Jacques Lacarrière, Préface à Œdipe à Colone, Oxus, 2008.
« Devant le vieillard atteint par l’excès du malheur et livré passivement à tout ce qui lui
advient », écrit Nietzsche d’Œdipe à Colone, « une sérénité supra-terrestre vient à nous,
descendant d’une sphère divine, et nous indique que le héros, dans son attitude purement
passive, atteint à une activité suprême dont les effets dureront bien au-delà de sa vie, alors que
dans sa vie antérieure, tous ses efforts et tous nos actes conscients n’ont fait que le conduire à
cette passivité ».
Les deux tragédies d’Œdipe-Roi et d’Œdipe à Colone n’ont pris en charge toute
l’étendue du rêve et du désir que pour mieux poser la question de la vocation humaine.

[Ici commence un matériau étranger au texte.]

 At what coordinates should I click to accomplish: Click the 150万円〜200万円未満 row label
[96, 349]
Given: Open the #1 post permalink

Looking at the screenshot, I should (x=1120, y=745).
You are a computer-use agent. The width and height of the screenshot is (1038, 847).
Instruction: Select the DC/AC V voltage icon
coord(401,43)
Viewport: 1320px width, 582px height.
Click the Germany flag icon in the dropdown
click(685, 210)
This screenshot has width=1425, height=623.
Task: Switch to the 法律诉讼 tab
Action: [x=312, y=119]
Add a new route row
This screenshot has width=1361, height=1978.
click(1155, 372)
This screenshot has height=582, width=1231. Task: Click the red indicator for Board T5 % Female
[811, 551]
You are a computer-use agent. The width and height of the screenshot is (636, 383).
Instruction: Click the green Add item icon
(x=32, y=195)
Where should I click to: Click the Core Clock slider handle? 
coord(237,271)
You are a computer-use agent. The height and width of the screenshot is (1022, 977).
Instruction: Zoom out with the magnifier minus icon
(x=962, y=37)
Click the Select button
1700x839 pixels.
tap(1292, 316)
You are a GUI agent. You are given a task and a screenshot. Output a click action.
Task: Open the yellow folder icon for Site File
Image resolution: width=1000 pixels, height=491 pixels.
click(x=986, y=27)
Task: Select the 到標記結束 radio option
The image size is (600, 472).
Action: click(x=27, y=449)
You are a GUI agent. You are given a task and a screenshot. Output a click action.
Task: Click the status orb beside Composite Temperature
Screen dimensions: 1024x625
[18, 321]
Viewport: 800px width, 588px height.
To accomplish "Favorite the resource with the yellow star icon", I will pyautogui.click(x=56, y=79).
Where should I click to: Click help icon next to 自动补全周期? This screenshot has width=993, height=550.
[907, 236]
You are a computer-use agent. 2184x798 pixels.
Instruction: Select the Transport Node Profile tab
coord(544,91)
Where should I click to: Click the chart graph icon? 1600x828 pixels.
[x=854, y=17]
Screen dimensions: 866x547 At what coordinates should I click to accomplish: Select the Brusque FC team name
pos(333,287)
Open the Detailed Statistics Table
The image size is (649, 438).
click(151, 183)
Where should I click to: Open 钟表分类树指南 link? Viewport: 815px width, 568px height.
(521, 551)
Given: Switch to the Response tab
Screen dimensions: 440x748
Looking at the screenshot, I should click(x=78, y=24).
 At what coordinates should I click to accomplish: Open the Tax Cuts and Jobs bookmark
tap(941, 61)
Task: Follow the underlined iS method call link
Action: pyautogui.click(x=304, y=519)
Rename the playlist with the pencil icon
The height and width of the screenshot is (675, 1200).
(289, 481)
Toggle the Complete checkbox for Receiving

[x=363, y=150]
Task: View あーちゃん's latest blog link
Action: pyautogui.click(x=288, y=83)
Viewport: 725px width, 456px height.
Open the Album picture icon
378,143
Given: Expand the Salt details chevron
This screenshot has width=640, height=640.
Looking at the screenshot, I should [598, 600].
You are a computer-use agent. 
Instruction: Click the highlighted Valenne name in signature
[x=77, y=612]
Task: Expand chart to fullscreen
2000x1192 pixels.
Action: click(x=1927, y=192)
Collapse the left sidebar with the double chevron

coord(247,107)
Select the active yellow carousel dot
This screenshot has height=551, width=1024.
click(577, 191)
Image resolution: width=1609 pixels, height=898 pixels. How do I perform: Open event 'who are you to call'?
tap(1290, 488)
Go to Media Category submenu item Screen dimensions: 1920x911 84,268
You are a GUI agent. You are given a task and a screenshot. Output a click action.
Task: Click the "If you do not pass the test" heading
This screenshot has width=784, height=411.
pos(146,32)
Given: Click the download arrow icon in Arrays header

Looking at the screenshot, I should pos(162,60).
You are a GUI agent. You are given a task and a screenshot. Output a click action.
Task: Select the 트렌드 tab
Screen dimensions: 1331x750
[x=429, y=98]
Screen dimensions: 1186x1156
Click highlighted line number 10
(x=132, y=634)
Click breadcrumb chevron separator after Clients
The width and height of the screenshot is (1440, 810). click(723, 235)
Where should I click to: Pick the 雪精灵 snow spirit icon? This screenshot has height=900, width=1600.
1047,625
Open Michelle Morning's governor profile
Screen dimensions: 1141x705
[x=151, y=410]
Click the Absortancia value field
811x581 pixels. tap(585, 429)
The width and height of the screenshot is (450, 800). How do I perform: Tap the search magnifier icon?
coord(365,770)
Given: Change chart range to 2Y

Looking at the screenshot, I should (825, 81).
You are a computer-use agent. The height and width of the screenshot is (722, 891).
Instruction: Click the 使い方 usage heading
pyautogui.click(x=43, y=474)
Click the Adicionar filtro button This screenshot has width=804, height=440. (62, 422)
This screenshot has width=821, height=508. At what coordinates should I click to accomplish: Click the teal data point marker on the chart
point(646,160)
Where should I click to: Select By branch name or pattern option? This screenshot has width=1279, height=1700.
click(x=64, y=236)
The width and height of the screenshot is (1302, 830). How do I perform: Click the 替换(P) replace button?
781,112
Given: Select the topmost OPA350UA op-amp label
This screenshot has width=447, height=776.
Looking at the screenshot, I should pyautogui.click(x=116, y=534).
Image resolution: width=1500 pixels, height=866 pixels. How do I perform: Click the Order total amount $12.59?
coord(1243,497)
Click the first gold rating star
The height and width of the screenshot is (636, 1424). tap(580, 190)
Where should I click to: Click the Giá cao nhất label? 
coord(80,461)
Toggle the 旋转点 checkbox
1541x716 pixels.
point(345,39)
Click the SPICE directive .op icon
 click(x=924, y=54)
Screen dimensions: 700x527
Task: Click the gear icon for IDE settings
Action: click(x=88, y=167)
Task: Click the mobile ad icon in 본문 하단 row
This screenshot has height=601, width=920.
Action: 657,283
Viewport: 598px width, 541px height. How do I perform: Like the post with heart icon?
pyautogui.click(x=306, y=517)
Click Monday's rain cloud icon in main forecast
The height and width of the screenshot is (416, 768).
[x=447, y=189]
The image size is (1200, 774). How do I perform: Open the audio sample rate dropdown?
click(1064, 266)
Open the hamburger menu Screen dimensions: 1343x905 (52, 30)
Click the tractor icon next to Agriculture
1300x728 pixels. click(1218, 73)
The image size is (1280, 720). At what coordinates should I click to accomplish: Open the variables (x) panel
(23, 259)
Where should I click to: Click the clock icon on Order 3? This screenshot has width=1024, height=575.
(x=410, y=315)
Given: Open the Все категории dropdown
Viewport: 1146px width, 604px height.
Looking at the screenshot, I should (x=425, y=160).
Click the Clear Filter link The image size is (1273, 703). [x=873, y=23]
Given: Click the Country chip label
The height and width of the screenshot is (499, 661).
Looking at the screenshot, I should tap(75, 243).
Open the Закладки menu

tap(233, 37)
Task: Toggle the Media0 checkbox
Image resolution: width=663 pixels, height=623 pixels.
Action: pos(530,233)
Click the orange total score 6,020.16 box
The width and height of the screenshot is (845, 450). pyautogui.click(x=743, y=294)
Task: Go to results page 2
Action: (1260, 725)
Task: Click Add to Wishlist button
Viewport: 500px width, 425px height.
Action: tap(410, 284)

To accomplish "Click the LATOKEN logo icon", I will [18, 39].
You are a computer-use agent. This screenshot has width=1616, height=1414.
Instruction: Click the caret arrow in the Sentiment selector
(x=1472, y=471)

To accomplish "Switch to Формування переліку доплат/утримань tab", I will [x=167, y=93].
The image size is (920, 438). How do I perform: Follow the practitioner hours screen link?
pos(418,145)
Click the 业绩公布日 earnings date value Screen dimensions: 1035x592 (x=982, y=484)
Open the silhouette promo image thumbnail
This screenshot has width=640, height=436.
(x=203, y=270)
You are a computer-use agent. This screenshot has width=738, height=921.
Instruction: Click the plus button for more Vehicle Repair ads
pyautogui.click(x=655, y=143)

Vocation d’aimer, vocation de puissance, vocation d’ouverture, vocation de vivre et vocation
de mourir, vocations qui se précisent les unes par les autres, et plus encore, les unes contre les
autres ; telle est la matière du prodigieux retournement du pour au contre qui structure les
deux tragédies. Tout est double et susceptible d’une jouissance et d’un vertige : la tragédie
s’est nourrie de l’hésitation déjà présente dans le mythe, mais elle l’a fait à la manière d’un
cristal.
Voilà pourquoi elle a supplanté, pour toute civilisation, toutes les autres versions du
mythe d’Œdipe. Voilà pourquoi elle est devenue elle-même mythique ou, si l’on veut,
« mythe du mythe ». Tout y était et tout y était double, grandeur et misère de l’homme, double
postulation vers le bien et vers le mal, accouplement de l’homme et du dieu, pour reprendre
autant de termes pascaliens et baudelairiens, ou les mots de Hölderlin. La complexité du
regard du poète avait encore ajouté à la donnée primitive pour en faire cette prodigieuse
matrice susceptible de susciter tant d’œuvres et de lectures. Il y a, du récit linéaire de la vie
d’Œdipe à ces deux tragédies, une mise en perspective qui à la fois alerte et terrifie . Mais il y
a plus encore, et au lieu d’abandonner son héros au seul châtiment qui lui était dû pour avoir
bravé un interdit, elle lui propose un double salut qui peut-être ajoute encore à son opacité.
Œdipe est sauvé par Sophocle et par la littérature qui le remettent aux mains des dieux. Mais
il est aussi sans nul doute sauvé par la prodigieuse clarté et par l’ordonnance du poème qui
l’arrachent à la fois aux affres du combat et à celles de l’échec. C’est ainsi que, plus
énigmatiques encore que toutes les versions du mythe qui s’arrêtent à la mutilation d’Œdipe,
les deux tragédies se reprennent sur elles-mêmes comme deux touts clos dont les générations
d’écrivains et de penseurs voudront percer le sens et le secret. La condamnation qui pèse sur
Œdipe, ainsi que le double salut qui lui est accordé, par la foi du poète et par la forme du
poème, se proposent encore à la sagacité humaine comme un mirage et une vérité.
Colette Astier, Le Mythe d’Œdipe, Armand Colin, 1974.